Scientists have said the mystery object could potentially be a clump of dark matter, while the wave – known as the ‘Radcliffe wave’ – covers half the sky from Earth, making it difficult to see the whole structure.
The wave, made up of interconnected stellar nurseries, is very close to the Milky Way. At its closest point, the Sun is just 500 light-years from the wave, which runs directly behind our solar system as viewed from the heart of the galaxy.
Researchers led by João Alves, from the Department of Astrophysics at the University of Vienna and the Radcliffe Institute for Advanced Study at Harvard University, were initially trying to map Gould’s Belt, a large band of star-forming regions.
In doing so, they discovered Gould’s belt is ‘just a projection effect’ of a far larger structure, the Radcliffe wave. ‘As you can imagine, I was very surprised,’ Alves told Newsweek.

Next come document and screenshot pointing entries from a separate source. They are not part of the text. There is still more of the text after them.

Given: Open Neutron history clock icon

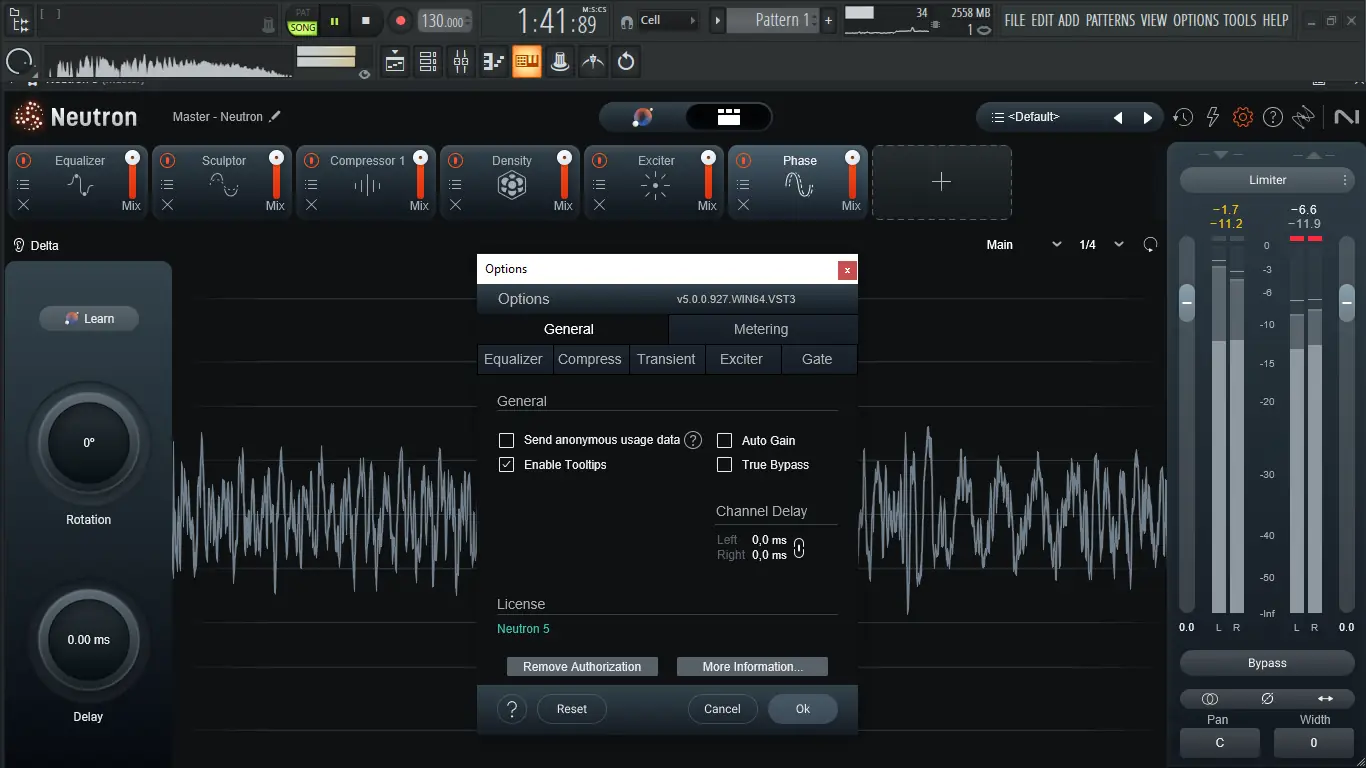Looking at the screenshot, I should pos(1183,117).
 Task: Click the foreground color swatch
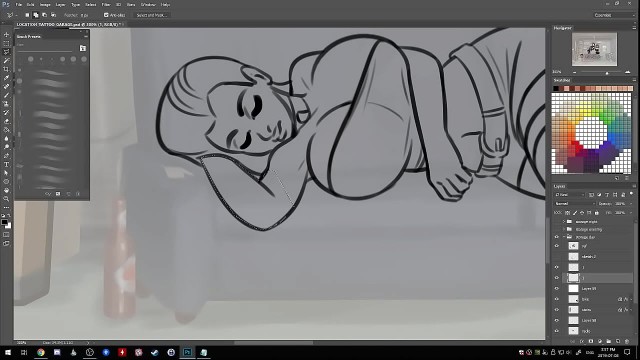[4, 222]

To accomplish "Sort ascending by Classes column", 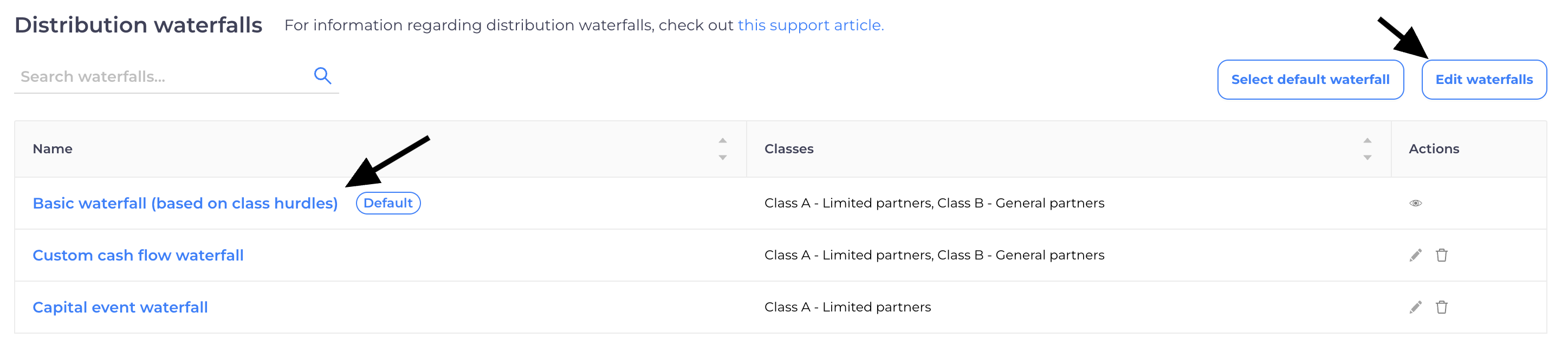I will point(1367,141).
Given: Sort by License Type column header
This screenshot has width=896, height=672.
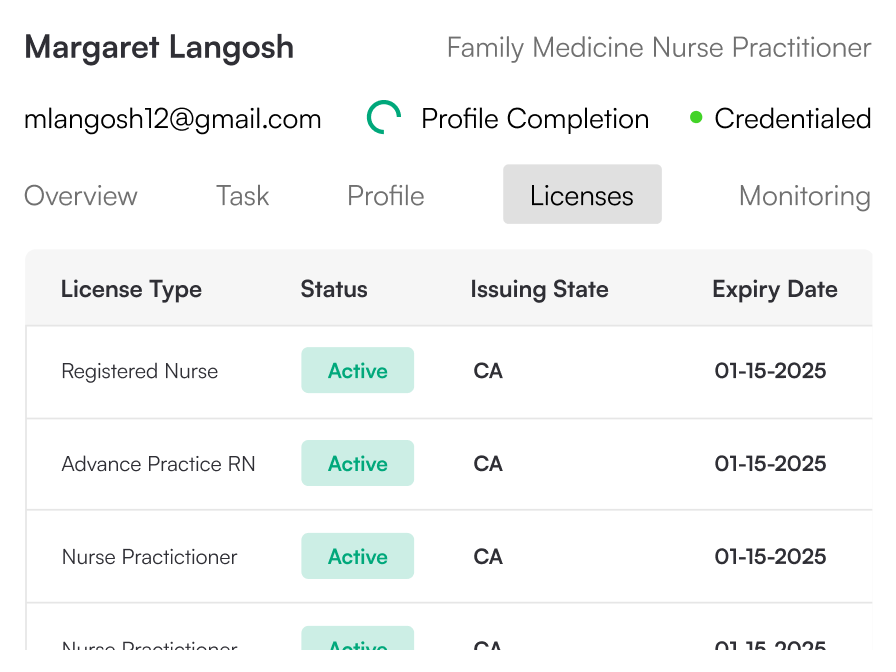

The researchers discovered that the Radcliffe wave was one enormous, long filament, stretching 9,000 light-years in length and 400 in width. It was also found to go 500 light-years above and below the mid-plane of the galactic disk in a wave-like shape.
The reason why we didn’t realise the presence of this giant is that we didn’t have the exquisite distance measurements we have today with Gaia and, I think because we are so close to the structure it’s hard to see it.
Details of the discovery are published in the journal Nature, with researchers saying the wave’s amplitude appears to be decreasing over time. This suggests some sort of trigger, perhaps a collision between the disk of our Milky Way and a massive object – that scientists so far have not identified.
“Could be” a clump of dark matter
They believe it could be a clump of dark matter, as this would explain why we cannot find an obvious candidate for the collision. However, Alves admits this is just ‘speculation’ at the moment, adding: ‘Other scenarios are as plausible.’
The researcher said his team has ‘many ideas’ that they will be testing with future releases of Gaia data. but they don’t have a ‘favorite scenario’ at the moment.
The team now hopes to find similar structures in other parts of the Milky Way, and are trying to locate and measure the wave’s teenage stars, which should help them work out what could have caused the wave to form.